Marga bukan berasal dari akar budaya rejang, namun karena wacana yang dimunculkan adalah kembali ke sistem marga, maka kita coba diskusikan untung ruginya kalau sistem pemerintahan marga diterapkan termasuk langkah-langkah apa yang harus ditempuh.

Dasar

UUD 1945 amandemen Amandemen tahun 2000 Bab VI Pasal 16 ayat (2) dan Bab I Pasal 2 ayat (9) UU No. 32 Tahun 2004 disebutkan bahwa “Negara mengakui dan menghormati kesatuan masyarakat hukum adat beserta hak tradisionalnya sepanjang masih hidup dan sesuai dengan perkembangan masyarakat dan prinsip Negara Kesatuan Republik Indonesia. Dengan adanya pernyataan ini merupakan kesempatan bagi setiap daerah untuk menggali kembali aspek-aspek lokalitas sebagai identitas daerah tersebut.

Desa berdasarkan undang-undang ini adalah desa atau yang disebut dengan nama lain, selanjutnya disebut desa, adalah kesatuan masyarakat hukum yang memiliki batas-batas wilayah yurisdiksi, berwenang untuk mengatur dan mengurus kepentingan masyarakat setempat berdasarkan asal-usul dan adat istiadat setempat yang diakui dan/atau dibentuk dalam sistem Pemerintahan Nasional dan berada di kabupaten/kota, sebagaimana dimaksud dalam UndangUndang Dasar Negara Republik Indonesia Tahun 1945. Landasan pemikiran dalam pengaturan mengenai desa adalah keanekaragaman, partisipasi, otonomi asli, demokratisasi dan pemberdayaan masyarakat.

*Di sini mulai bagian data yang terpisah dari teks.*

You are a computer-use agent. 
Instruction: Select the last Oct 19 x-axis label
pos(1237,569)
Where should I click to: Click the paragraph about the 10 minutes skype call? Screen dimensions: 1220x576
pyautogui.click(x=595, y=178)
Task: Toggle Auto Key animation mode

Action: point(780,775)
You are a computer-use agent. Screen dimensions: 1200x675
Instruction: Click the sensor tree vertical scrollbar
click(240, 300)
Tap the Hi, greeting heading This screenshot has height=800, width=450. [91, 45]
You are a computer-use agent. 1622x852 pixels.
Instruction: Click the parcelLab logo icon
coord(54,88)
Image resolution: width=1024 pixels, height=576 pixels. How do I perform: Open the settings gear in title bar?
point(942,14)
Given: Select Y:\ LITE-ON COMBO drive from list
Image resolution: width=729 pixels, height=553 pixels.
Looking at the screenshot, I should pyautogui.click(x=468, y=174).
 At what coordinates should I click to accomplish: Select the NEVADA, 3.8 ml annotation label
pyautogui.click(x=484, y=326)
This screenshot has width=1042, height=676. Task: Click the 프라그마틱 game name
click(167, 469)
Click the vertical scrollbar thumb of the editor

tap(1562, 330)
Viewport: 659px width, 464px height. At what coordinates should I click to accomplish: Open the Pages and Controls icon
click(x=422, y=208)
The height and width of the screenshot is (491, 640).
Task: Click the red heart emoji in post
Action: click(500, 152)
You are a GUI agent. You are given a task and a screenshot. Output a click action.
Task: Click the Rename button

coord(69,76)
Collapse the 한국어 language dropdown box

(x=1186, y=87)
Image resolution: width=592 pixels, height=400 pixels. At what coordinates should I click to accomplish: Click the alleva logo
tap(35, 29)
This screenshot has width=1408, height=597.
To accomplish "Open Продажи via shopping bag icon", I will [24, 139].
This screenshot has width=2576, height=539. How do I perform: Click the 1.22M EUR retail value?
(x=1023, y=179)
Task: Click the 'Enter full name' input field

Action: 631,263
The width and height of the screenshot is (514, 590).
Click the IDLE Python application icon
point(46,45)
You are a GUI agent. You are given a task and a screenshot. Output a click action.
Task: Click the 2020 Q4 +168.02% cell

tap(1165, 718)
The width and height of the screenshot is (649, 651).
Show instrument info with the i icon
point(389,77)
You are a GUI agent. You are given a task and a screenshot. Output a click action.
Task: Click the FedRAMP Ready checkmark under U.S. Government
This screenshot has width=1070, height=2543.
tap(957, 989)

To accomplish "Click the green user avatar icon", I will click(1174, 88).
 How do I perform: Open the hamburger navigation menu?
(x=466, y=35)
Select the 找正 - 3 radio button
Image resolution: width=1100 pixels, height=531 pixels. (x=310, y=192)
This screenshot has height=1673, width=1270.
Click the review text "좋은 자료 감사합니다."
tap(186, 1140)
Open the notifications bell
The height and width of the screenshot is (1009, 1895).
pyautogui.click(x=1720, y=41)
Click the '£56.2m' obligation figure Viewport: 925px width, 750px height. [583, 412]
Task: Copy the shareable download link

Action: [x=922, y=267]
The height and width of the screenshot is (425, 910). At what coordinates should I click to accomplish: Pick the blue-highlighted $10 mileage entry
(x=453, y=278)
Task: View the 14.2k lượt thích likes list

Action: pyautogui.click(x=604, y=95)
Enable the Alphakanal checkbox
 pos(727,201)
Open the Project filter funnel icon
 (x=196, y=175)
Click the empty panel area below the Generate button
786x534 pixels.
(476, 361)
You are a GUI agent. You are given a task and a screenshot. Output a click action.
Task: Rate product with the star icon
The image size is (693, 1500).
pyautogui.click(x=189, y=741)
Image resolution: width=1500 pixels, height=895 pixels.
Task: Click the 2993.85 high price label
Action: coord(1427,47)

Undang-Undang ini mengakui otonomi yang dimiliki oleh desa ataupun dengan sebutan lainnya dan kepada desa melalui pemerintah desa dapat diberikan penugasan ataupun pendelegasian dari Pemerintah ataupun pemerintah daerah untuk melaksanakan urusan pemerintah tertentu. Sedang terhadap desa di luar desa geneologis yaitu desa yang bersifat administratif seperti desa yang dibentuk karena pemekaran desa ataupun karena transmigrasi ataupun karena alasan lain yang warganya pluralistis, majemuk, ataupun heterogen, maka otonomi desa akan diberikan kesempatan untuk tumbuh dan berkembang mengikuti perkembangan dari desa itu sendiri.


Konsep Marga
Pemerintahan Marga merupakan susunan masyarakat yang berdasarkan adat dan hukum adat, serta mempunyai wilayah tertentu. Marga hidup menurut adat yang berlaku sejak Marga itu mulai dibentuk jauh di waktu yang lampau. Adat menjiwai kehidupan warganya, masyarakat dan pemerintahnya. Selain itu masyarakatnya juga mempunyai ikatan lahir batin yang kuat, yang sejak awalnya telah memiliki hak untuk mengatur dan mengurus rumah tangganya sendiri (Hak Otonom). Dilihat dari bentuk pemerintahannya, Marga merupakan komunitas asli atau yang kita sebut masyarakat adat yang berfungsi sebagai self governing community, yaitu sebuah kominitas sosio-kultural yang bisa mengatur diri sendiri. Mereka memiliki lembaga sendiri, perangkat hukum, dan acuan yang jelas dalam menjalani kehidupan bermasyarakat, serta tidak memiliki ketergantungan terhadap pihak luar, karena memang mereka bisa melakukan segala sesuatunya sendiri. Selain itu pemerintahan Marga juga memiliki ruang lingkup kewenangan, meliputi kewenangan perundangan, kewenangan pemerintahan/pelaksanaan, kewenangan peradilan dan kewenangan kepolisian. Sehingga sistem pemerintahan Marga ini dapat dipahami sebagai Pertama, Marga adalah masyarakat hukum, berfungsi sebagai kesatuan wilayah pemerintahan terdepan di tingkat lokal; Kedua Marga, berhak mengurus rumah tangganya sendiri berdasarkan hukum adat; Ketiga, susunan pemerintahan Marga ditentukan oleh hukum adat melalui konstitusi/undang-undang Simbur Tjahaja (peraturan tertulis yang dibuat oleh Kesultanan Palembang Darusalam); Kempat, pemerintah Marga didampingi Dewan Marga membuat peraturan dalam rangka kewenangan menurut hukum adat; dan Kelima, pemerintah Marga dapat menetapkan sanksi atas peraturan. Dalam pemerintahan Marga aturan-aturan yang dipakai mengacu pada undang-undang Simbur Cahaya, begitu juga dalam pengaturan pemerintahannya. Pemerintahan Marga dalam undang-undang Simbur Cahaya terdiri dari beberapa dusun, sedangkan dusun terdiri dari beberapa kampung. Masing-masing unit sosial ini dipimpin oleh seorang Pasirah, Kerio dan Penggawa. Pembarap ialah kepala dusun (Kerio) dimana seorang pasirah tinggal. Seorang Pembarap mempunyai kekuasaan untuk menggantikan seorang Pasirah apabila Pasirah berhalangan hadir dalam suatu acara/kegiatan. Pasirah dan Kerio dibantu oleh Penghulu dan Ketib dalam penanganan urusan religius atau keagamaan. Kemit Marga dan Kemit dusun ditugaskan untuk mengatasi permasalahan yang berhubungan dengan urusan keamanan.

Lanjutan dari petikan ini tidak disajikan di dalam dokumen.